Figure 9 shows the performance of like elements produced by three different manufacturers that were tested to ISO 16889. The results were expressed as a time weighted beta ratio. Element B had a better capture efficiency than the Hy-Pro element in the constant flow test environment of ISO 16889. All of the elements tested were true to their Beta Ratio of β7[c] > 1000.

 
Figure 9: ISO 16889 Multi-Pass

Time Weighted Beta Ratio Comparison for β7µ[C]>1000 Filter Element

DFE-Graphs_Figure-9

 

Figure 10 shows the time weighted performance of the like elements tested to DFE multi-pass to illustrate the performance differences between DFE and ISO16889.

 

Figure 10: DFE Multi-Pass

Time Weighted Beta Ratio Comparison for β7µ[C]>1000 Filter Element

DFE-Graphs_Figure-10

 

In Figure 11 the particle counts taken during flow change have been isolated to measure efficiency during dynamic flow. Since the DFE test has shown that filter element performance is at its worst during flow changes, isolating those sequences can help predict performance in dynamic conditions, and it is with this graph that we see how overall filter performance changes.

 

Figure 11: Real Time Flow Change

Beta Ratio Comparison per DFE Multi-Pass for β7µ[C]>1000 Filter Element

 

DFE-Graphs_Figure-11

 

Element B had a beta ratio in excess of β7[c] > 2000 when tested to ISO16889 (Figure 9). However, Figure 11 shows the average beta ratio of Element B during variable flow to be β7[c] > 500. The Hy-Pro element beta ratio was in excess of β7[c] > 10,000, true to rating even in the dynamic test. The Hy-Pro performance in Figure 11 illustrates why Hy-Pro is committed to the DFE test method for design and development. DFE is Hy-Pro’s competitive advantage.

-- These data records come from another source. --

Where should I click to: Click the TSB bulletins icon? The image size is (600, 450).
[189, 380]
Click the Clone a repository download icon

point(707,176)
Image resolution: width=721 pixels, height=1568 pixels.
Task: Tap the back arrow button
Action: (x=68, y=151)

Relying solely on ISO16889 to predict how filter elements will perform in a dynamic system is like taking a boat into rough seas that has never been in the water. The current industry standard test for hydraulic and lube filter performance (ISO 16889) is a good tool for predicting performance of off-line filters and circulating systems, but it does not accurately represent the stress of a hydraulic circuit with dynamic flow conditions or a lube system cold start. Without DFE testing, it is difficult to truly predict actual filter performance in a dynamic system.